→ Data shown
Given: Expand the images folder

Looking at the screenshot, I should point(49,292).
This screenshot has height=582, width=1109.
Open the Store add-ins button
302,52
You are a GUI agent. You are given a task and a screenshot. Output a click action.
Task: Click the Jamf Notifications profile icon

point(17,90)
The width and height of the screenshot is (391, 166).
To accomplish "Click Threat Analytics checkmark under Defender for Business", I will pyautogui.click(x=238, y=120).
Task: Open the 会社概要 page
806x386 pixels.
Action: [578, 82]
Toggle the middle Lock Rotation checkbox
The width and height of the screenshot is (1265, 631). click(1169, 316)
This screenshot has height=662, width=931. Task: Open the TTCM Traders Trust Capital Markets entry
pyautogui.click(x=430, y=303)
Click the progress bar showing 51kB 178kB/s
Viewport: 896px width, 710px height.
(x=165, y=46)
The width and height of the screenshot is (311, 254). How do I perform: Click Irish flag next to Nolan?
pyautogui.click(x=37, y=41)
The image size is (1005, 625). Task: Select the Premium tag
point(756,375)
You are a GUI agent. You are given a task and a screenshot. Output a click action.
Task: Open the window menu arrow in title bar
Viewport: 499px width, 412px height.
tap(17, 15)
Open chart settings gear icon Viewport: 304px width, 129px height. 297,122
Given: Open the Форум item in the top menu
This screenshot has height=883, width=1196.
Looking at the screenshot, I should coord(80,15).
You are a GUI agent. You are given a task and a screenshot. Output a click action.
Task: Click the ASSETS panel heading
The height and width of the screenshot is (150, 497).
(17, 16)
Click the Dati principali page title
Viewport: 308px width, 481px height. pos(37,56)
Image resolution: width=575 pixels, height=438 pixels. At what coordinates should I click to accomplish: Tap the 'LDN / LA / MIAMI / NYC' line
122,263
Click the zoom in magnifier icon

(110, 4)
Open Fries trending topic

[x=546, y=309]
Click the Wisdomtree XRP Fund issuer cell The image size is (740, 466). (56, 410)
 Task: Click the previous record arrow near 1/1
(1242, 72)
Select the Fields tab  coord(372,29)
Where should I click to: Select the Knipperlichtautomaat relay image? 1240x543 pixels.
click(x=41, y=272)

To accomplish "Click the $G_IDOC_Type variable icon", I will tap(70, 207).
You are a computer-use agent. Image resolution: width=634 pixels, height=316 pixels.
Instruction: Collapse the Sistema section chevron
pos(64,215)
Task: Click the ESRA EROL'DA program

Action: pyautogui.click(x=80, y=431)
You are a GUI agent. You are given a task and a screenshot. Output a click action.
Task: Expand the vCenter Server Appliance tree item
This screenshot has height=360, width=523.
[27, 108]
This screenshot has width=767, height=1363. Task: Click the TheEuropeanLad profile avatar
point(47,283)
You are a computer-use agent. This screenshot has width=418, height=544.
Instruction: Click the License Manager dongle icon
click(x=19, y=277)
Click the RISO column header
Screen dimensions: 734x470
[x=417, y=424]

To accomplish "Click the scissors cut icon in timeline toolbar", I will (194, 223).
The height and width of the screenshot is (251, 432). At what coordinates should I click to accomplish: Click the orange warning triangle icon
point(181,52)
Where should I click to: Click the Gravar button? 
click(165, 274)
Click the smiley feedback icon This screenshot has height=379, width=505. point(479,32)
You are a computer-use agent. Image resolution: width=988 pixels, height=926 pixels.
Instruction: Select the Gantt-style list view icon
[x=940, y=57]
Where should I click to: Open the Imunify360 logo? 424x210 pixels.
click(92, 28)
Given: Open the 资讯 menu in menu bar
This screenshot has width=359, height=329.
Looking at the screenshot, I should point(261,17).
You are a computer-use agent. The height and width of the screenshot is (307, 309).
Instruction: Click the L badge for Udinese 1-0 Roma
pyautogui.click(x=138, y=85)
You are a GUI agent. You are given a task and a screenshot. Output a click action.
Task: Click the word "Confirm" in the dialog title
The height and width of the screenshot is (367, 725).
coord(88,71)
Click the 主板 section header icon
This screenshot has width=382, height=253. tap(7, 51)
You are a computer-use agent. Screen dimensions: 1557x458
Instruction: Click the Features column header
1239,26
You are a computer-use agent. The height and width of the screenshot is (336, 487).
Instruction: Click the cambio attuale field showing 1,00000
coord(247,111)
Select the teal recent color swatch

→ Task prompt
Starting at the line that contains "Instruction: Select the", transcribe every line through the last line of the entries above, exactly, and nothing else.

→ Task result
Instruction: Select the Gantt-style list view icon
[x=940, y=57]
Where should I click to: Open the Imunify360 logo? 424x210 pixels.
click(92, 28)
Given: Open the 资讯 menu in menu bar
This screenshot has width=359, height=329.
Looking at the screenshot, I should point(261,17).
You are a computer-use agent. The height and width of the screenshot is (307, 309).
Instruction: Click the L badge for Udinese 1-0 Roma
pyautogui.click(x=138, y=85)
You are a GUI agent. You are given a task and a screenshot. Output a click action.
Task: Click the word "Confirm" in the dialog title
The height and width of the screenshot is (367, 725).
coord(88,71)
Click the 主板 section header icon
This screenshot has width=382, height=253. tap(7, 51)
You are a computer-use agent. Screen dimensions: 1557x458
Instruction: Click the Features column header
1239,26
You are a computer-use agent. The height and width of the screenshot is (336, 487).
Instruction: Click the cambio attuale field showing 1,00000
coord(247,111)
Select the teal recent color swatch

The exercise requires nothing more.